# BLS vs ALS in San Diego and Riverside counties



## smelleecat (Aug 3, 2010)

Looking for some info on how the BLS and ALS rigs are run in San Diego and Riverside counties. My boyfriend works for AMR in Hemet, CA (Riverside Co.) which according to him has the contract for Riverside county. However, I live here in San Diego and would like to work here because I don't wanna drive that far. Rural Metro seems to have the contract for San Diego city but does anyone know who has the contract for the surrounding cities and if they are 1 medic 1 emt or only 2 medics? El Cajon, Chula Vista, National City (i think AMR nat city)...
I think rural metro is 1 medic 1 emt but im not sure. Of course, I want to work for the rigs with the contract so I can get experience with ALS and trauma, etc but it has to be incredibly hard to get into RM. Any input appreciated. Thanks


----------



## JPINFV (Aug 3, 2010)

Looking through websites, it looks like Chula Vista is AMR for transport (not sure if AMR's response is EMT or paramedic), National City is AMR paramedic units, and El Cajon appears to be the fire department providing transport.


----------



## exodus (Aug 3, 2010)

Rural AMR is B/P some Metro is B/P Everywhere else is P/P. Btw. if your bf wants to trade jobs, he can come down here  I'm moving to Hemet....


----------



## emtstudent04 (Aug 3, 2010)

Rural metro is very hard to get on with at least it has been for me. I applied there back in Feb and never got a call back then i was told by the HR lady to re-apply which i did back on July 12th so im hoping when they do hire again maybe i will get lucky. AMR is the hardest of them all to get on with because they never hire EMT-B if they do it's like once a year maybe twice. I applied there back at the end of March and kept calling and checking with them and the lady told me that there not hiring for the rest of the year. They usually hire from with in the company from what she told me and then they go to the applications if need be. Care, Pacific, Alert, Balboa, South Bay seem to be the ones who hire constantly which i had an interview with 2 of those companies and didn't get on with either of them. :angry:


----------



## Sandog (Aug 3, 2010)

Chula Vista only has BLS, even the firefighter medics can only work as BLS. They are working to change that.


----------



## jgmedic (Aug 3, 2010)

smelleecat said:


> Looking for some info on how the BLS and ALS rigs are run in San Diego and Riverside counties. My boyfriend works for AMR in Hemet, CA (Riverside Co.) which according to him has the contract for Riverside county. However, I live here in San Diego and would like to work here because I don't wanna drive that far. Rural Metro seems to have the contract for San Diego city but does anyone know who has the contract for the surrounding cities and if they are 1 medic 1 emt or only 2 medics? El Cajon, Chula Vista, National City (i think AMR nat city)...
> I think rural metro is 1 medic 1 emt but im not sure. Of course, I want to work for the rigs with the contract so I can get experience with ALS and trauma, etc but it has to be incredibly hard to get into RM. Any input appreciated. Thanks



who is he. i work for AMR Hemet too.


----------



## sdadam (Aug 4, 2010)

The Major players of San Diego EMS are AMR and Rural Metro.

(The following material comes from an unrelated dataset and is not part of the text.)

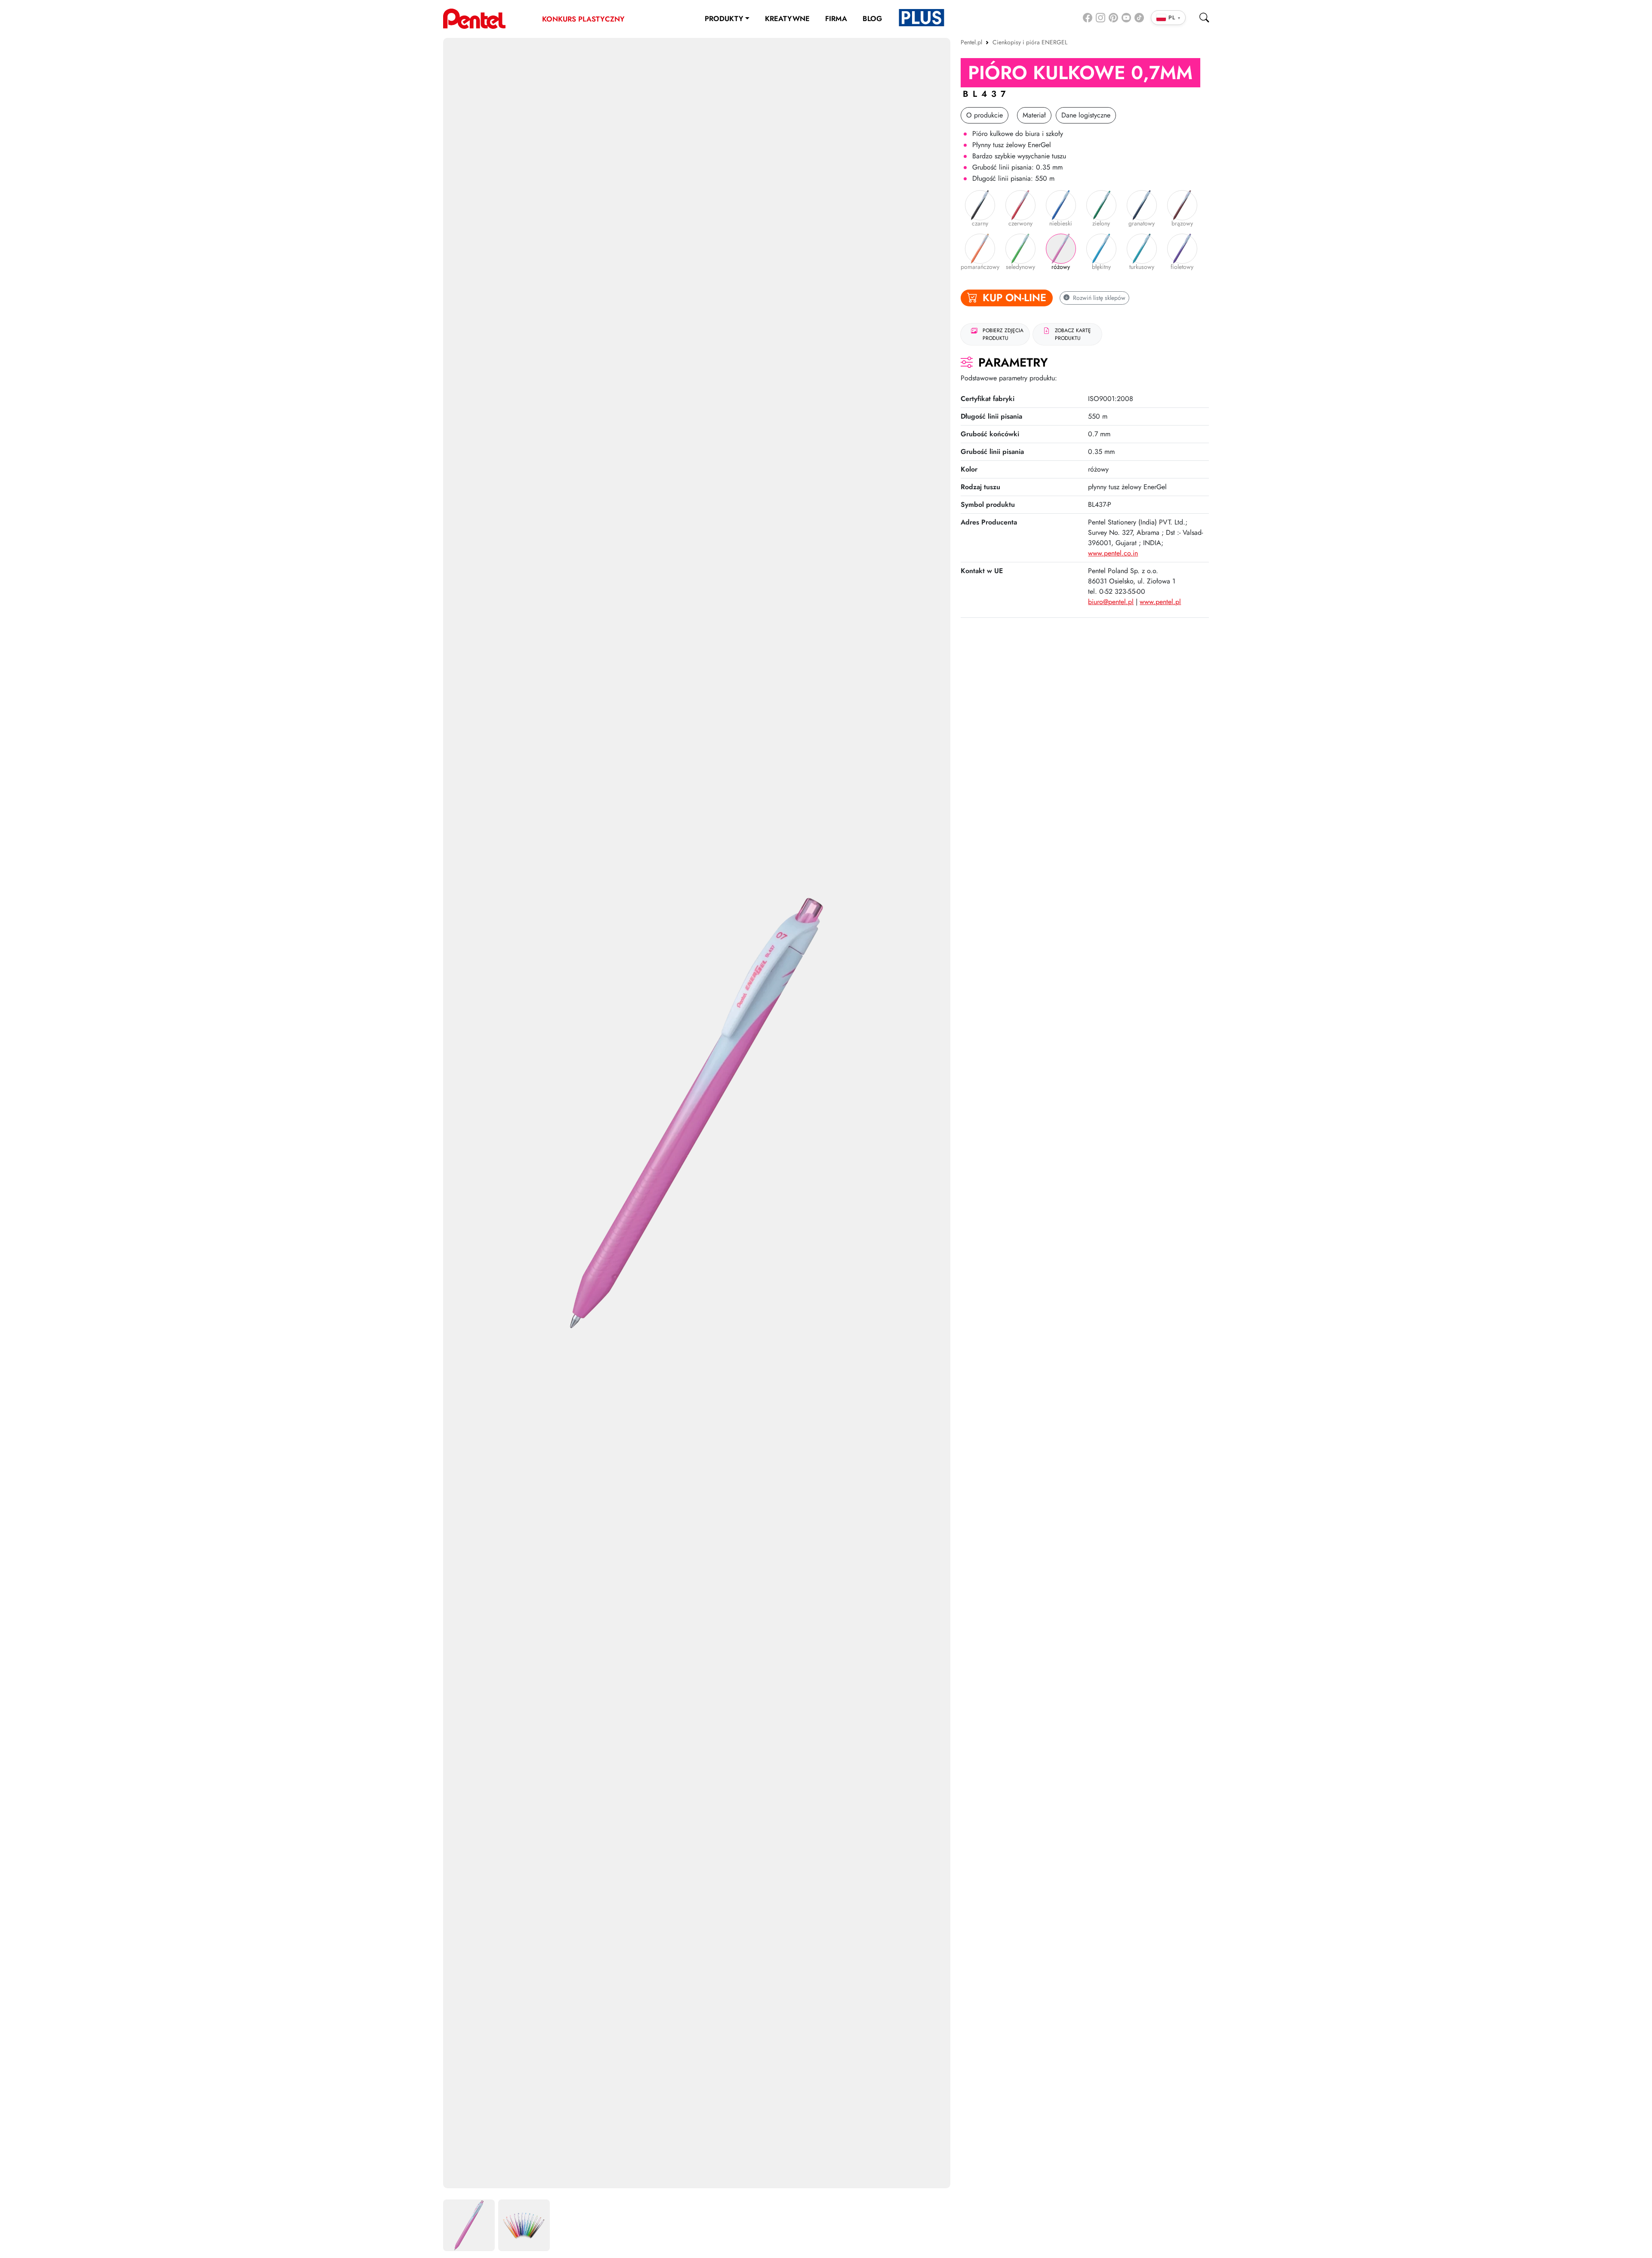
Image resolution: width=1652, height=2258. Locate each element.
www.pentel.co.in (1113, 553)
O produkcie (984, 115)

Both are somewhat difficult to get on with if you have no experience.

AMR is responsible for ALS transports in Chula Vista, National City, The San Miguel Fire Protection District, Lemon Grove, La Mesa, Alpine, Jamul and Campo. The east county rural units cover several other areas adjacent to Alpine, Jamul, and Campo.

All 911 units are two paramedics, for a long time the rural units were EMT / Paramedic but within the past year this has changed and AMR San Diego no longer runs any EMT / Paramedic rigs. ALS units work 24 hour kelley schedules.

AMR San Diego BLS spans the entire county as do all BLS services. They are moderately busy, and work 12 hour shifts with alternate 3 and 4 day weeks. AMR Employs CCT-RNs for interfacility transports.

AMR is difficult to get on with, they will tell you straight out to go to one of the smaller ambulance services for experience. The EMT pool in san diego is saturated so getting any kind of EMT job at all right now is pretty difficult, so you have to be persistant everywhere.

Rural Metro runs the ALS for the city of San Diego, they work 12 hour units and run with an EMT driver and a Paramedic. They are probably the most difficult of all the services to get hired on with as they are the highest profile and get the most applications. They employ RNs for interfacility  CCT transport.

Metros BLS units work 10 hour shifts and are moderately busy as well.

There is also a company called Mercy Ambulance who have ALS contracts in the rural north east portion of the county, covering places like Valley Center and Palomar Mountain. I Don't know much about Mercy but I think they are EMT / Paramedic with 24 hour shifts.

All other companies listed below are BLS some with CCT and some without.

Care is the next largest ambulance company running a good deal of BLS ambulances and having a partner company Med First which provides CCT-RNs for critical care transport. They are a good company and a lot of EMTs in San Diego get their start there. They run 10 and 12 hour shifts I believe.

Here is a quick list of the small ambulance providers in the county:

Balboa: mostly north county (Tri-City Medical Center is their major contract)

AmeriCare: Have some money, nice rigs 24hr shifts, laptops for charting.

Pacific: Nothing special, a few 24hr shifts but you need a lot of seniority.

AirCare: 24hr shifts, and the opportunity after some time to work on fixed wing interfacility transport flights with an RN.

Alert: Nothing special.

South Bay: 24hr shifts.

Priority One: Nothing Special.

Schafer: Has paramedic contracts in Imperial County, so you could work for them as a medic out there after paramedic school, 24hr shifts.

GreyHound Ambulance: brand new, I don't know if they are running calls yet.

Max Care?: Also brand new, I don't know much about them.

Let me know if you have any other questions about San Diego EMS.


----------



## exodus (Aug 4, 2010)

Pacific has much more than you said. We have several dedicated CCT units, in SD and vista. We run several emergent CCT's out of Scripps Chula (code 3 neuros). And all Traumas out of Thornton and Encinitas.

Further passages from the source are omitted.